Por Julio Urízar
El silencio le acecha los dientes esperando hacerse notar cada vez que entra
a una habitación. Tía Valeria, con las mejillas acaloradas, derrocha uno de sus
cuentos rodeada por los sobrinos; y de pronto, callan: el nene.
Pasa como un pequeño silfo visible con el escalofrío de la espalda. Apenas
desaparece en la otra habitación y la historia vuelve a su cauce. Tía Valeria
respira aliviada.
El nene es intangible. Se le siente pasar con sus pasitos cortos, apenas
moviendo las manos cuajadas de pintura y trocitos de papel. La mirada
inexpresiva, los labios resecos, escamosos, como de huérfano, y las pestañas,
largas, resguardando el misterio de la intemperie. Las costillas aparecen en su
piel en cada respiro de anciano, el vientre se le infla y desinfla, hambriento
y salpicado de colores sucios. Cuando llega a la cocina apenas puede respirar del esfuerzo,
pareciera que se atraganta con su propio cabello, que le cuelga hasta los omóplatos,
acaracolado en campanillas negras que pronto algún colibrí siniestro vendría a
libar con ternura. El nene se derrama la leche en todo el cuerpo al beberla, le
tiemblan las manos, el vaso es muy pesado y la alegría de sus hermanos le
asusta, choca como címbalo contra las nubes que se han instalado en sus oídos,
apenas acostumbrados a escuchar ya. Su nariz sólo sabe sobrevivir. Las galletas
le saben bien.
-Gracias, tía Valeria -dice al regresar a su cuarto. Todos, por supuesto,
han callado otra vez. Al subir las escaleras comienzan de nuevo, alegría de
niños limpios, fingida, con cierta perturbación ante las huellas de fresco que
han quedado en la alfombra.
El nene llega lento, con el peso de toda la casa sobre sus pies descalzos.

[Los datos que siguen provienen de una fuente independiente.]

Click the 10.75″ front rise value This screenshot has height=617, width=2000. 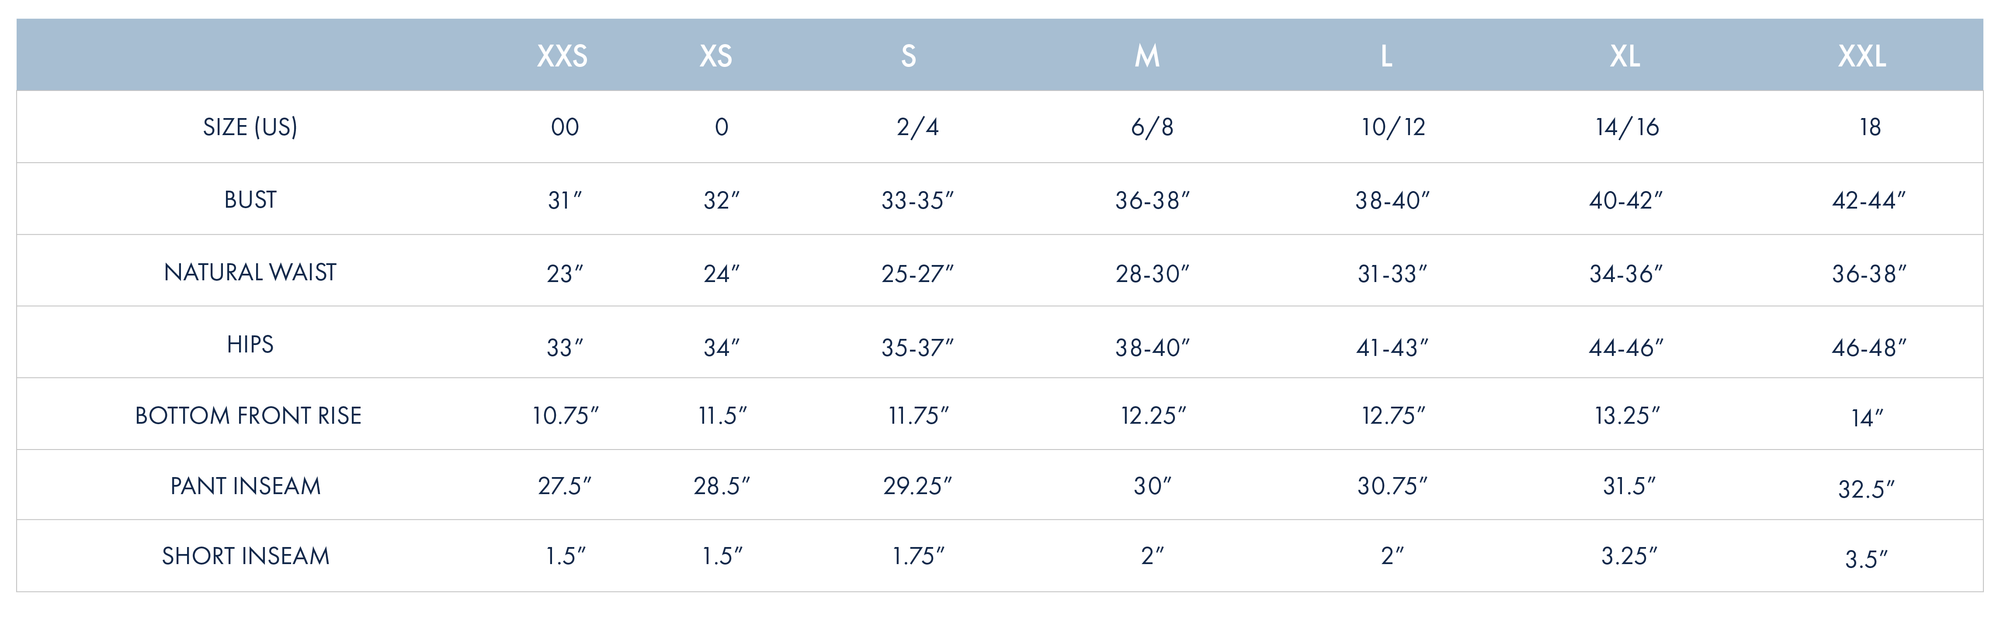(x=565, y=416)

La pintura se ha endurecido otro poco entre sus dedos, artritis de óleo y
acrílico entre las uñas. Cansado, silencioso, el nene remoja un pincel y sigue
pintando antes de que todos sus poros ya no puedan respirar. El silencio va
tomando forma. El nene le ha dado un rostro. El día que terminó cayó exhausto
entre las tablas, el retrato de su madre muerta como lecho. Sintió entonces,
antes de quedarse dormido, unas manos con olor a rosa, un suave roce de piel
sobre su rostro, unos labios suaves diciendo el mejor buenas noches de todos.
Los pellejitos de sus labios, vilanos de diente de león, pedazos de frío en
soledad, se desprendieron y volaron, felices, más allá de la ventana.